Today, the “objectivity” of photography has never been less trusted. Heydari’s paintings seem to autopsy the cadaver of images’ veracity—examining how those images are constructed, corrupted, and disseminated. Arguably one of his most disturbing works, Inside the Van, was a recent commission from a local collector he was almost hesitant to accept. The painting was inspired by the cellphone video of Freddie Gray’s fateful arrest. In 2015, Gray was apprehended in West Baltimore (not far from M.I.C.A., where Heydari was a student at the time) and died in police custody from injuries sustained while being driven to central booking. His death set off weeks of protests that plunged the city into chaos and eventual occupation by the National Guard. The ambiguous video became a talking point for both the Black Lives Matter movement and reactionary racists.
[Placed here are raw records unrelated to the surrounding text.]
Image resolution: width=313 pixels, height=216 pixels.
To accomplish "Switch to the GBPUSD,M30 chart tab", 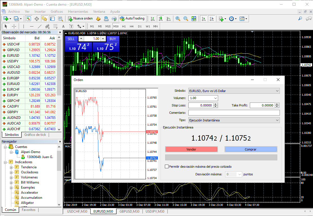I will [x=129, y=211].
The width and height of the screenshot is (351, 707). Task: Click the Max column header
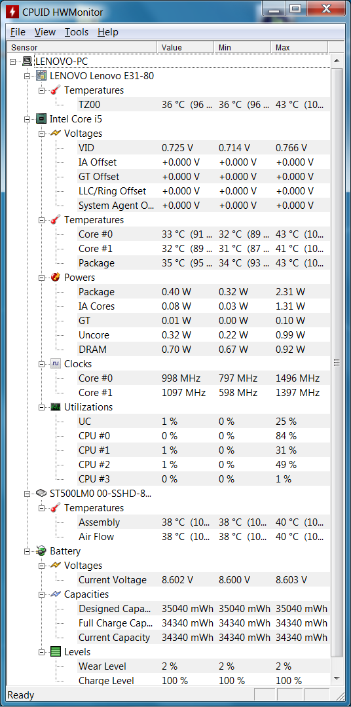[299, 47]
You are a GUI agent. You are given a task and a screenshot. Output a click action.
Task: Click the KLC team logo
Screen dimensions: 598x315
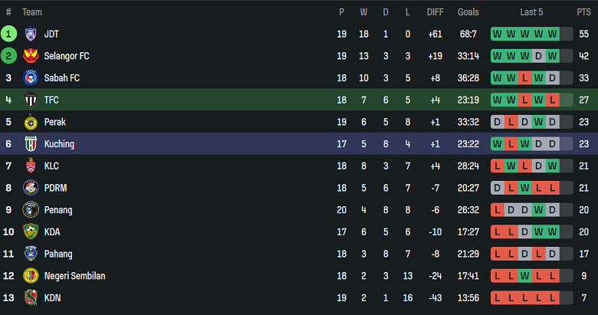point(31,166)
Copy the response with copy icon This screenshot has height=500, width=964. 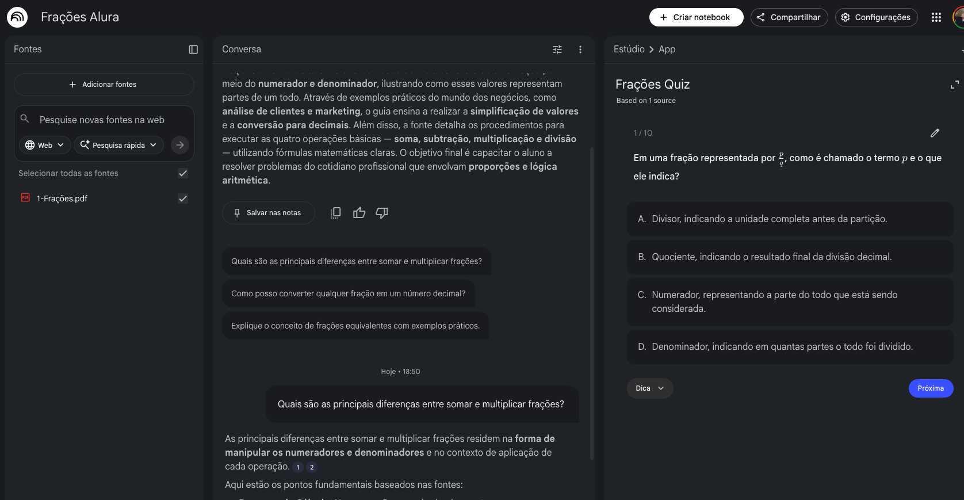coord(336,213)
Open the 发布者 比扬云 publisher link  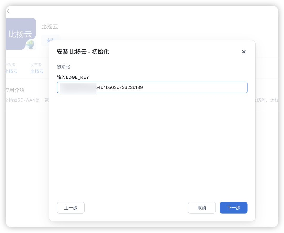(x=37, y=71)
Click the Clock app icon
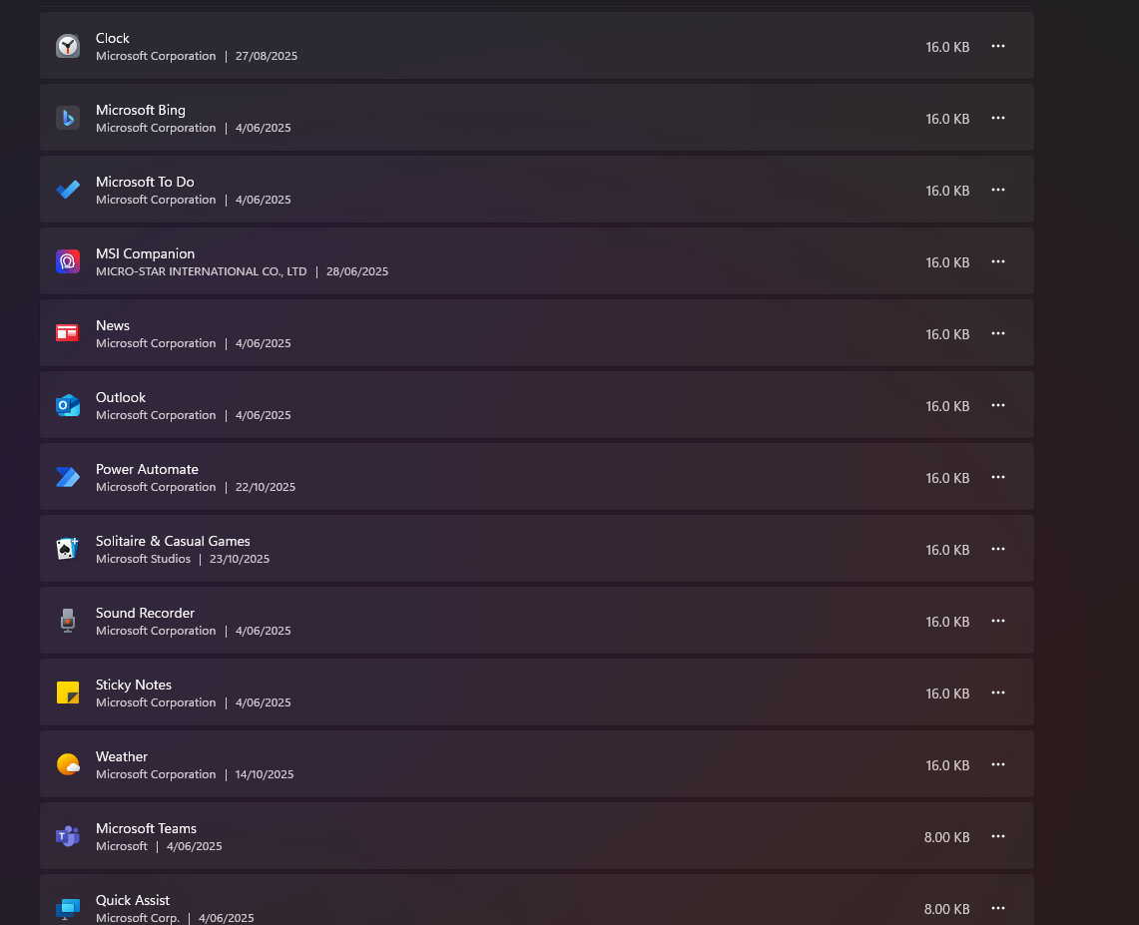Viewport: 1139px width, 925px height. (68, 46)
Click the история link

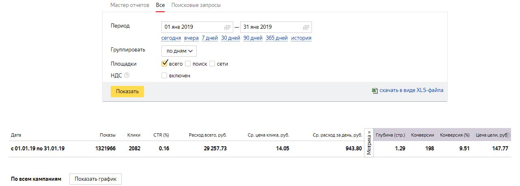301,38
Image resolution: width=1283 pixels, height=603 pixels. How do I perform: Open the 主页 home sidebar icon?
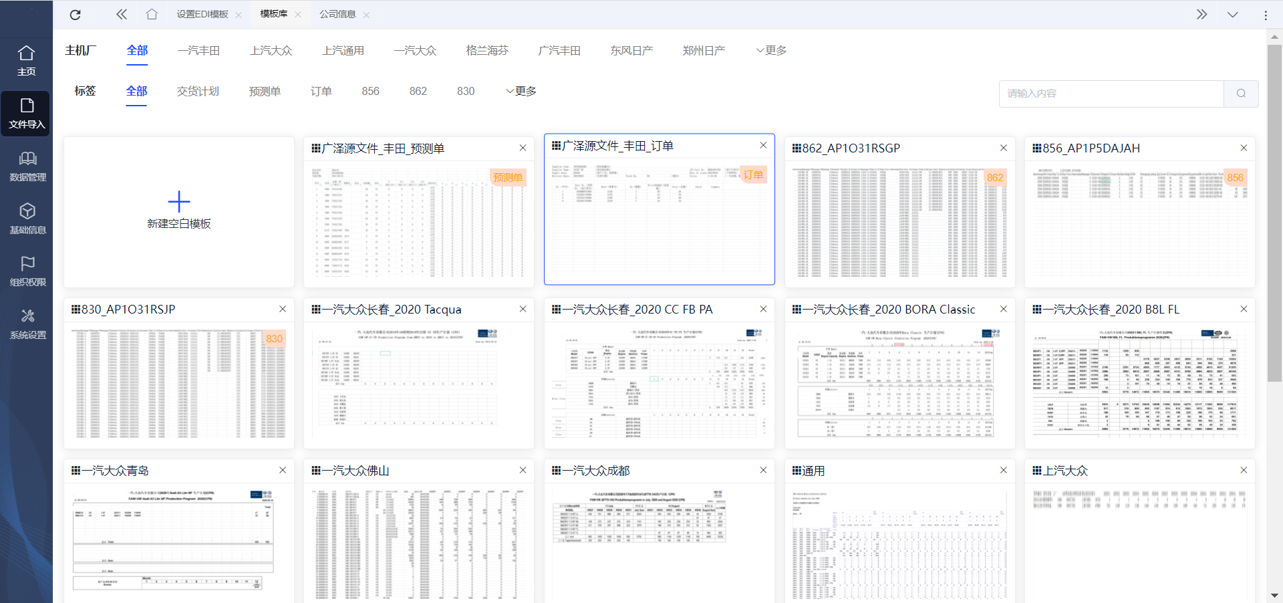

I ask Heydari if he had feared a backlash for painting such charged subject matter, similar to that which met Dana Shutz after her painting Open Casket (a now-infamous portrait of Emmett Till, a young African-American man lynched in 1955) was denounced as insensitive and exploitative. “Oh yes,” Heydari replies contemplatively, “I don’t think—coming from Iran, where people are just ‘Iranian’—I was prepared for this. I had to think, is it OK for me to paint this color of skin?”
The result is a painting that skirts direct representation. The silhouettes of the two police officers are more or less legible, but the space where Gray would be is a jumble of forms that reference compression artifacts, like a video that has been downsized and enlarged or translated to a different format too many times until the protagonist is rendered a trail of pixels in a blown-up thumbnail. There’s a palpable sense of violence to the painting, but one that speaks of absence—and the visceral effects of that absence. It is not a painting about Freddie Gray, but perhaps a painting about the fact that Gray could not be there to give context or consent to his own representation.
The culture wars have become so bitter—and images so weaponized—it’s impossible to avoid friendly fire. If Guernica was painted in a time where moral certitude was the norm, Heydari’s self-censoring work might stand as a monument to our era’s terrifying uncertainty.